What you will do: Beginning with the line below that contains "Select March 29 in the calendar" and ending with the line that contains "Where should I", retype every line exactly. Pictures are not copied.

Material provided:
========================================

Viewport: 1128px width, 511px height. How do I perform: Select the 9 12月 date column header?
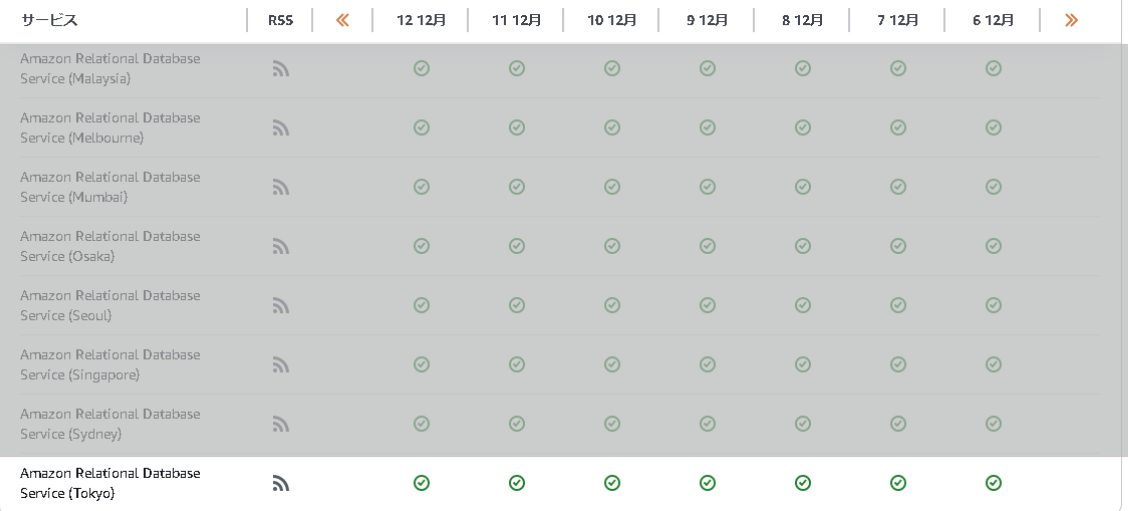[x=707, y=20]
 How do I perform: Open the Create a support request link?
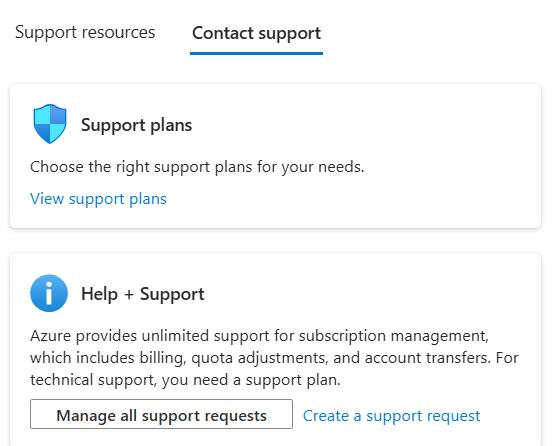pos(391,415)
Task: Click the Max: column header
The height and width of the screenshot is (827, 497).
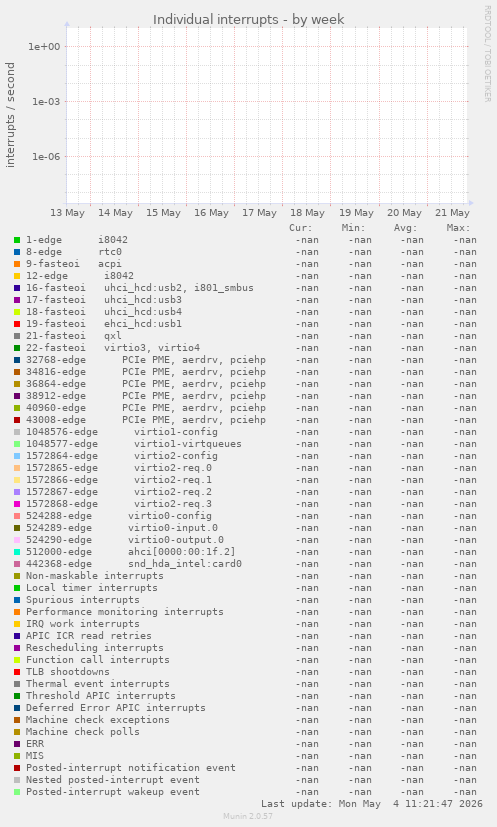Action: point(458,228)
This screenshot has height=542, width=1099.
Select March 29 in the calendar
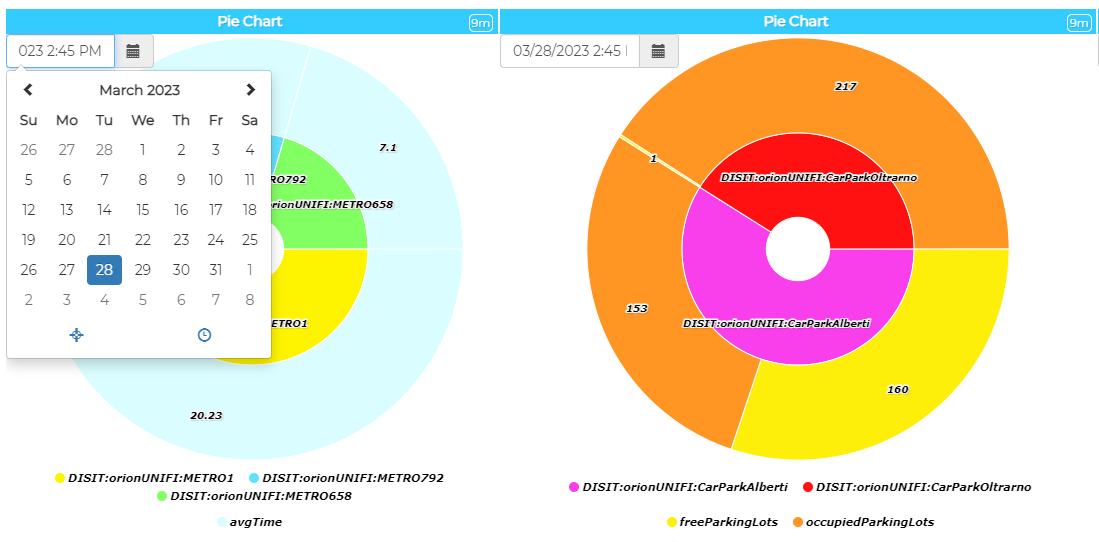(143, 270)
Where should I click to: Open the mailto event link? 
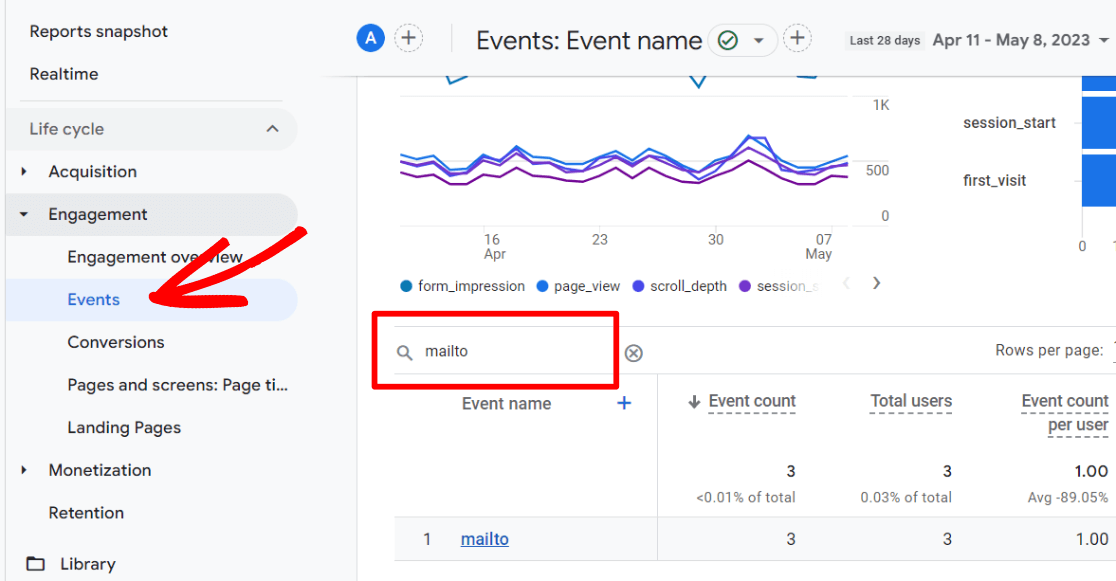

========================================

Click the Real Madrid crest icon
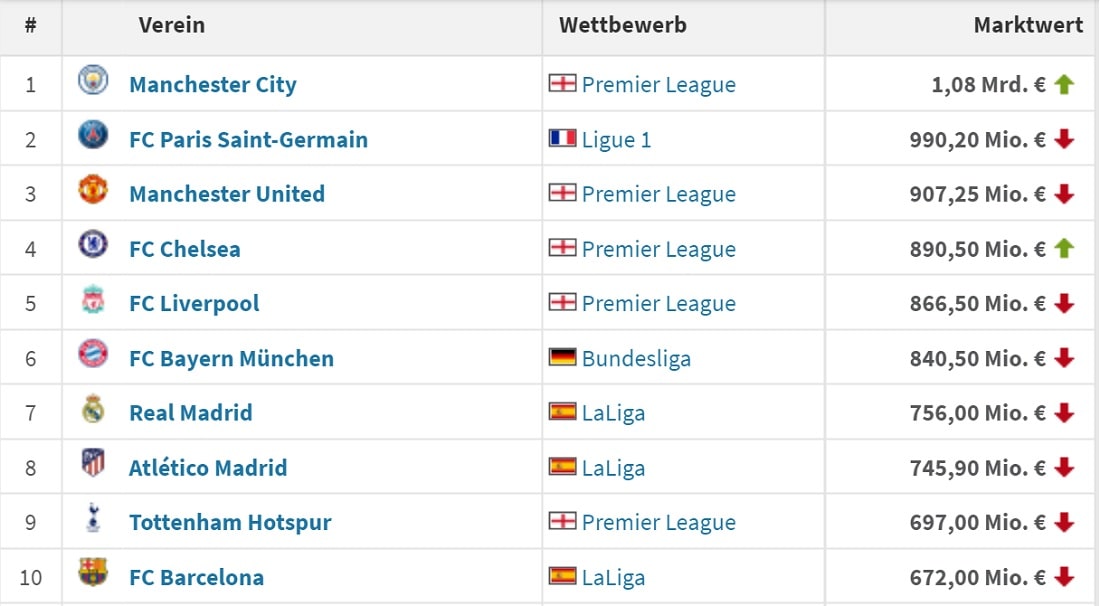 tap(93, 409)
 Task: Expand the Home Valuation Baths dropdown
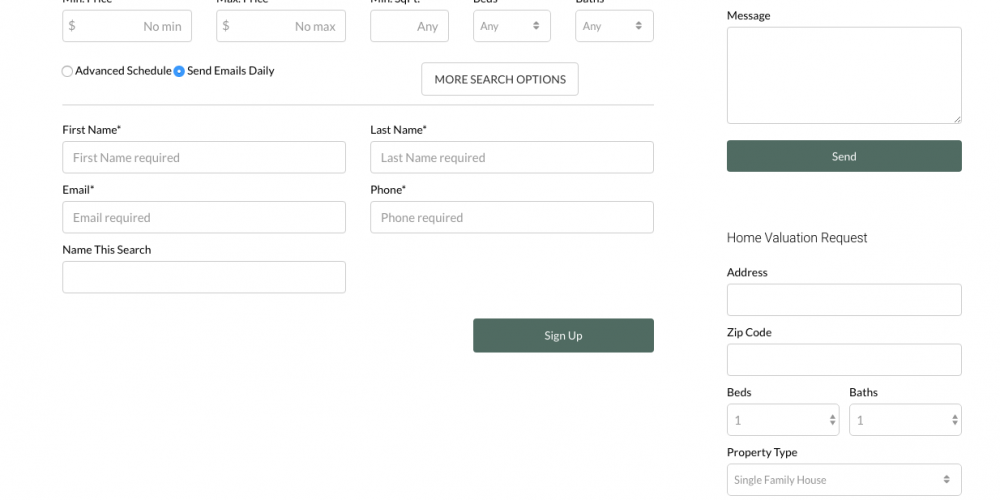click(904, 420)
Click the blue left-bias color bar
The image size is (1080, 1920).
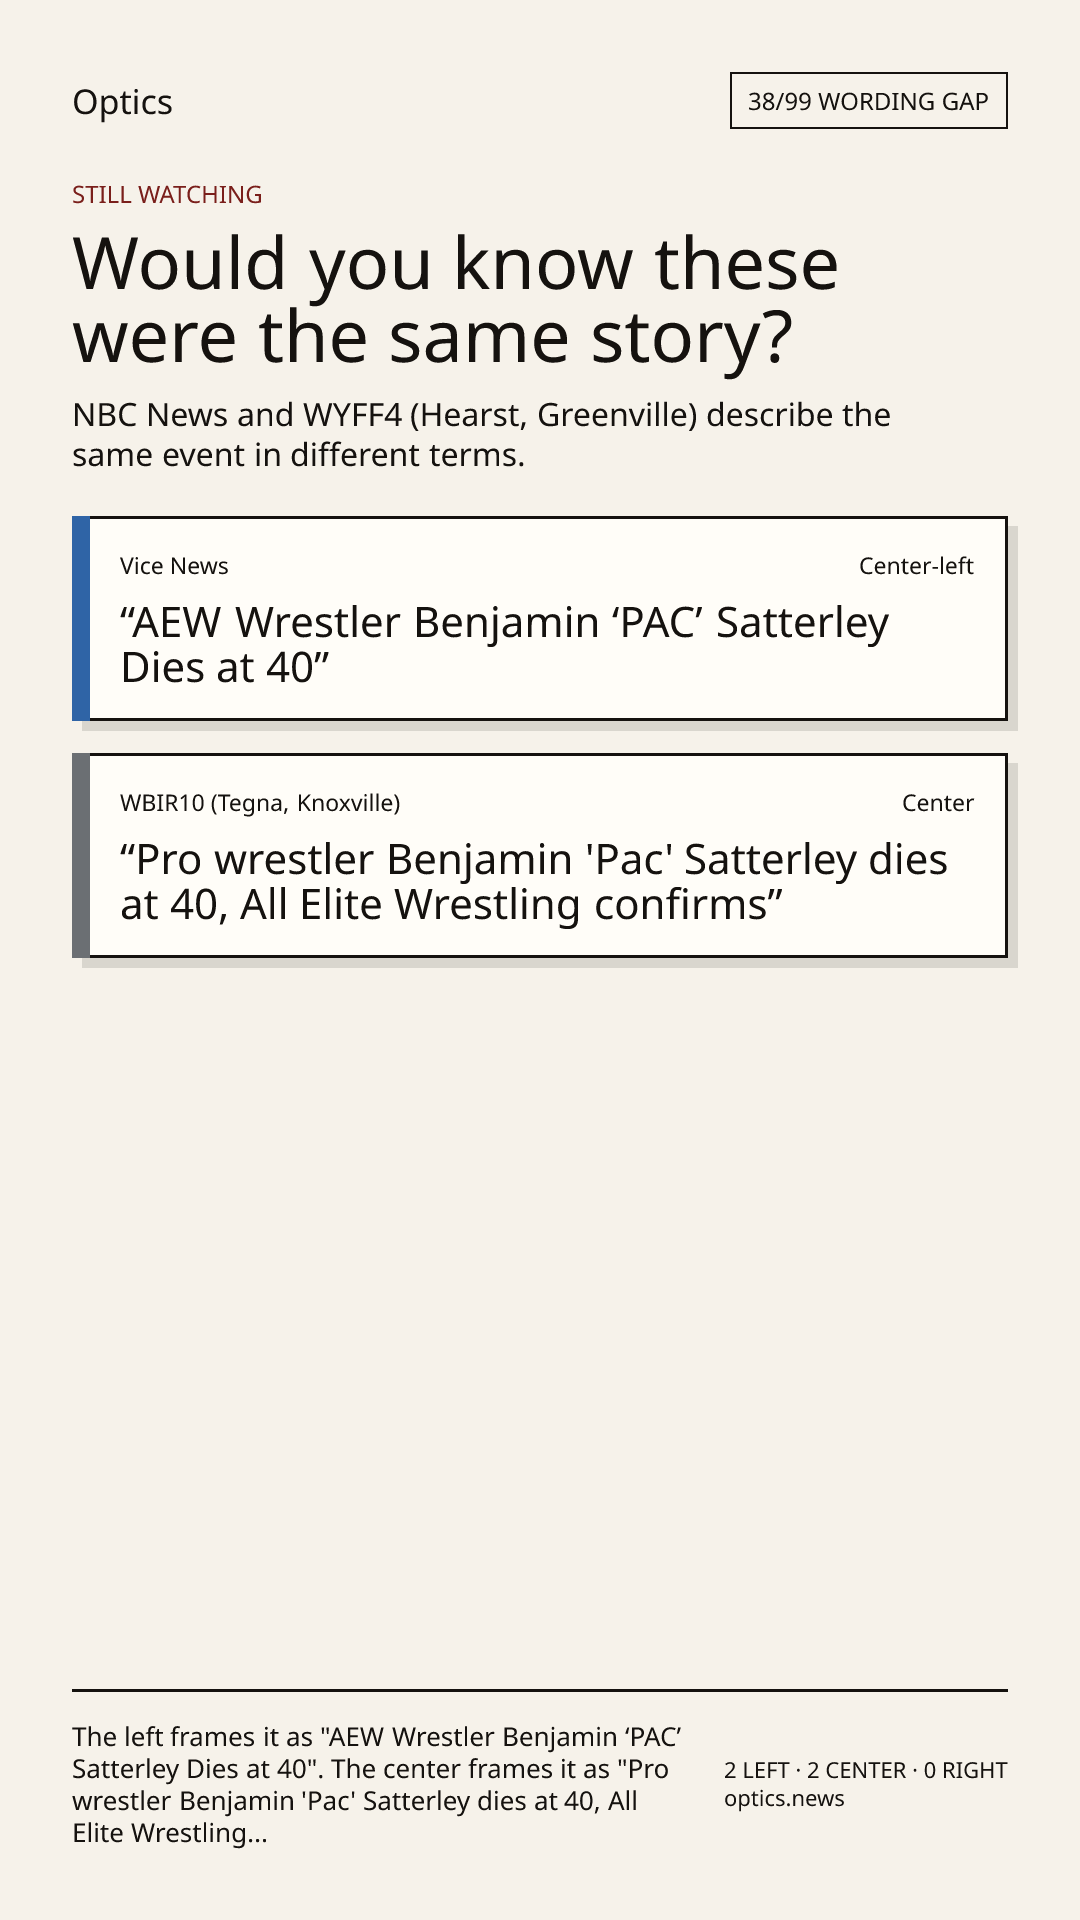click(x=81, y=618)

========================================

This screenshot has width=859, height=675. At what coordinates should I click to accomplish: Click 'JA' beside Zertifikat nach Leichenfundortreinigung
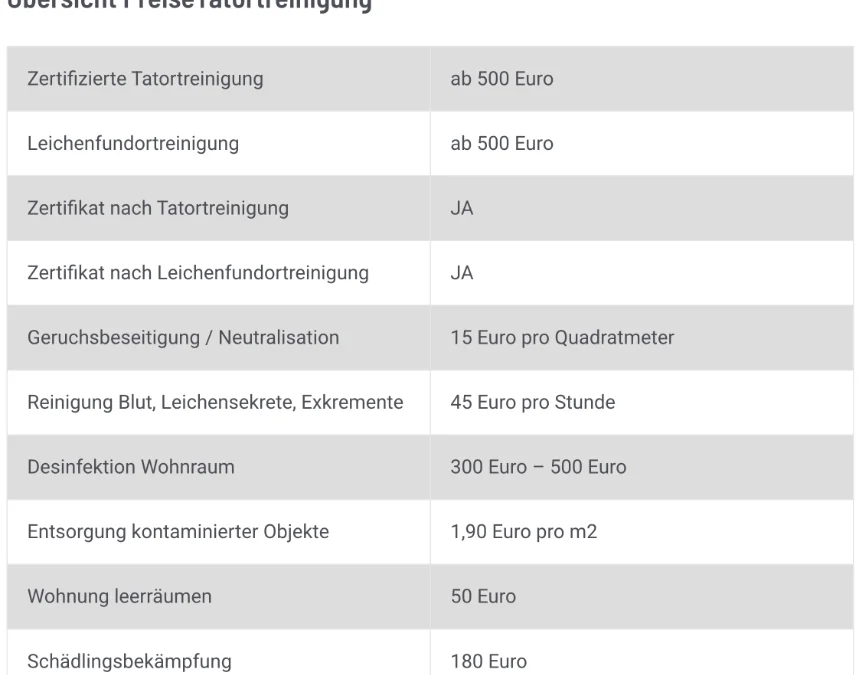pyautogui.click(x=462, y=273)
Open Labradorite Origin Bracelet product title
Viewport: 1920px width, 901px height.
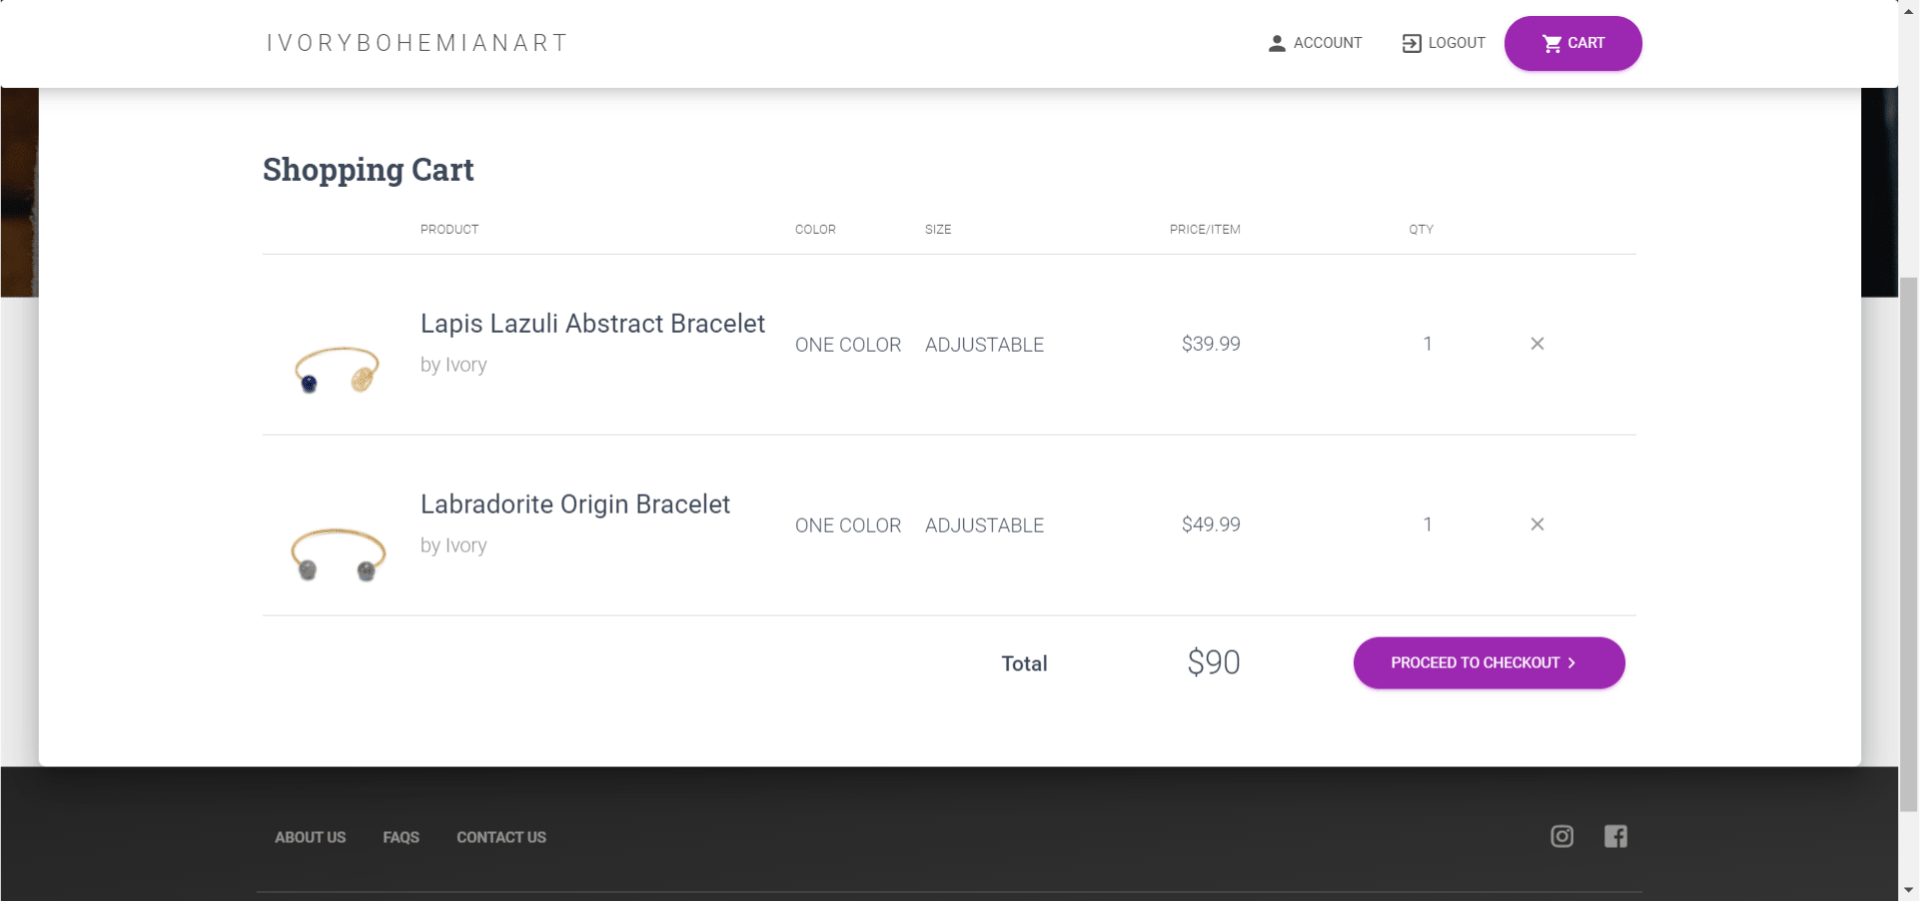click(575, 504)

========================================

Result for this task:
Select March 29 in the calendar
(143, 270)
Where should I click to: Open the mailto event link? 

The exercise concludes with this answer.